И — ребячий говорок оробелый:
— Боязно...
— Карасином провоняешь...
— Тая рычажина ишшо самово закрутит...
— Петька, Петька Механик пущай рванет. Он мастак...
И вот Петьку обжимают, выталкивают из стайки вперед. Он не очень сопротивляется, хотя боязно. Но и любопытно, аж дыхание перехватывает.
А человек в нездешней кепке уже берет его за руку. Спрашивает коротко:
— Рванешь?
— Рвану... — Слово липнет к пересохшим губам.
— Ну давай...
Человек вставляет наклонно вверх рычаг в отверстие в огромном шкиве, говорит Петьке:
— Вот за него и рванешь. Рви на себя и вниз, понял? Да не спеши, торопыга! Жди, когда скажу...
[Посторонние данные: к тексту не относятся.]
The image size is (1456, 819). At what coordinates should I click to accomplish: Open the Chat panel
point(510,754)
А сам снова меж колес усаживается. И командует:
— Рви!
Петька со всей силы рвет-тянет. Как и было приказано — на себя и вниз... Высокая труба, словно живая, вздрагивает, выбрасывает облачко чадного дыма и... заливается стрекотом.
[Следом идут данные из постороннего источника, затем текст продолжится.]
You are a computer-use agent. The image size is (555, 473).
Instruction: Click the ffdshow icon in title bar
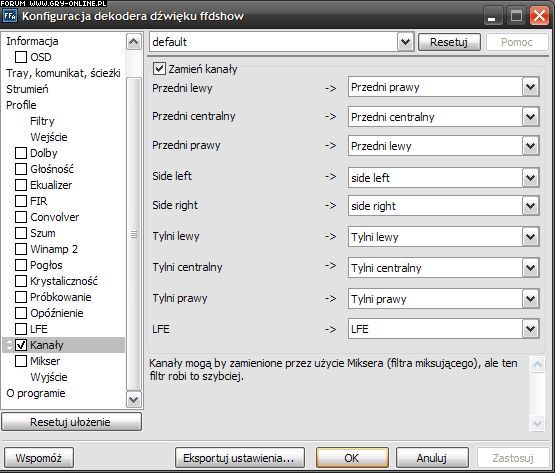click(x=10, y=16)
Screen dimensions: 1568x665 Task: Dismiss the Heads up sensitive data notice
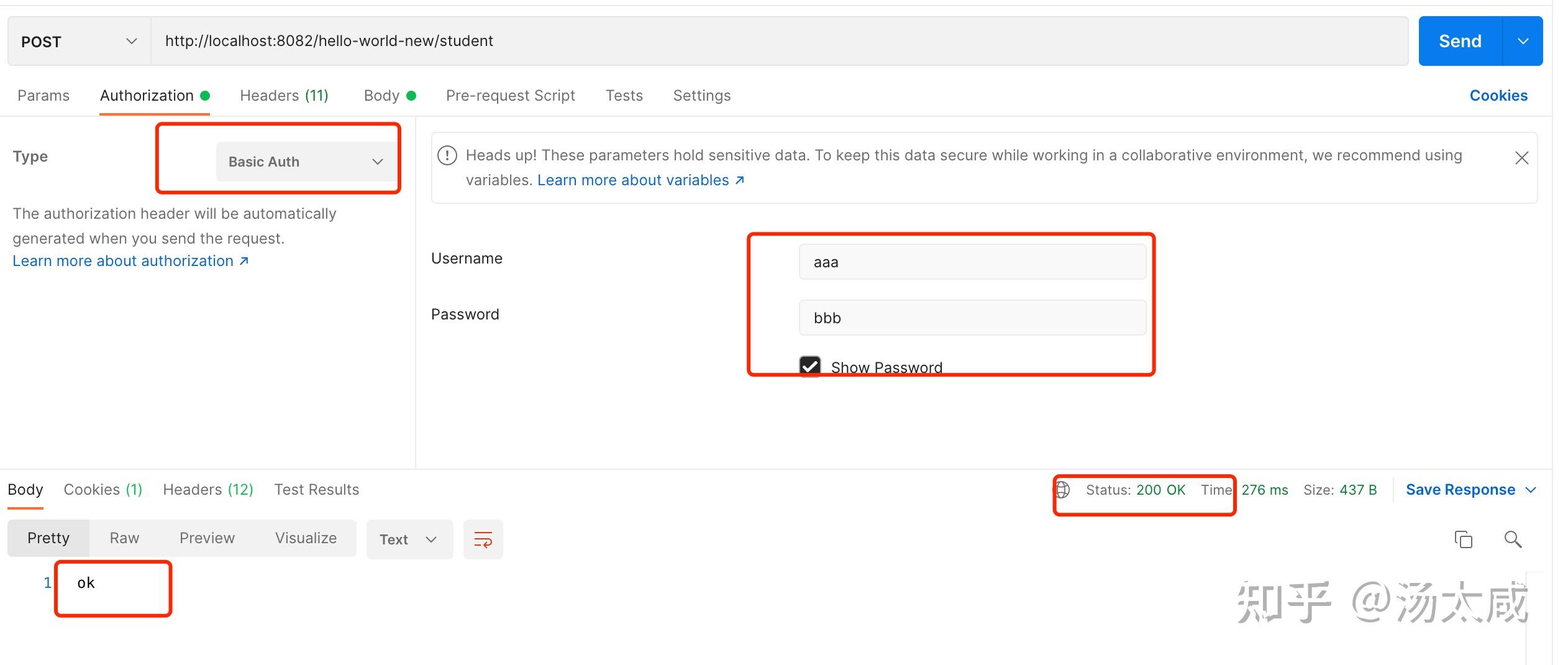(1521, 158)
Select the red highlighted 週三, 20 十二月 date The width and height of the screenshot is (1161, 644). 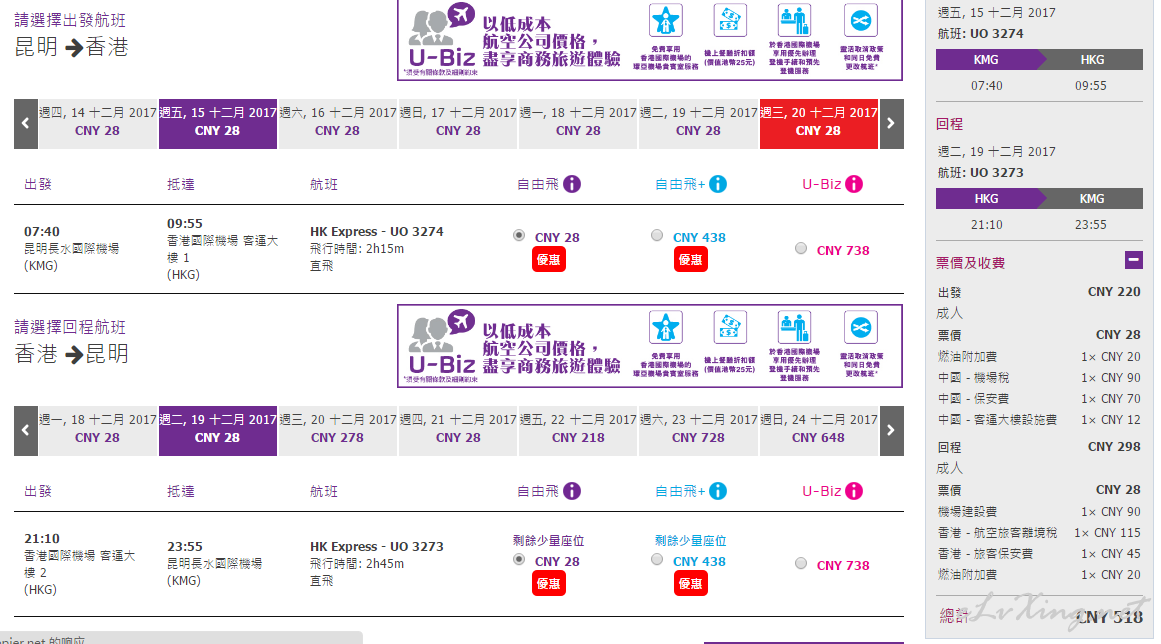click(x=818, y=124)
— Молодец, пацан! — сквозь треск мотора кричит обладатель кожаной кепки. Машет рукой: — Сыпь ко мне, прокачу!
И вот Петька Трайнин, Механик по прозвищу, катит на тарахтящем жуке сельской улицей к правлению коммуны. Видит прилипшие к стеклам окон лица сельчан, испуганно крестящихся старух, разинутые рты мужиков. И уже знает: этот железный конь — его судьба. На всю жизнь!..
А вот снова он, Петька. Но уже возмужалый, заматерелый. В плечах косая сажень. Сидит он в доме главного механика совхоза «Таловский» Герасима Андреевича Колесникова, хмурится, смотрит в пол, мнет в сильных руках замасленную кепку, ждет, что скажет в ответ Герасим Андреевич на выплеснувшееся, из души. И заранее представляет, что вот сейчас Колесников досадливо крякнет, глянет на него потемневшими от гнева глазами и...
Но Герасим Андреевич подсаживается ближе, кладет ему на плечо свою тяжелую руку с маслом в порах (ведь еще в гражданскую бронепоезд водил), говорит раздумчиво:
— Понимаю тебя, Петро. Конечно, вам, молодым механизаторам, в нашем хозяйстве развернуться негде. Земли — кот наплакал. Так что благословляю — езжай... Куда хоть надумал?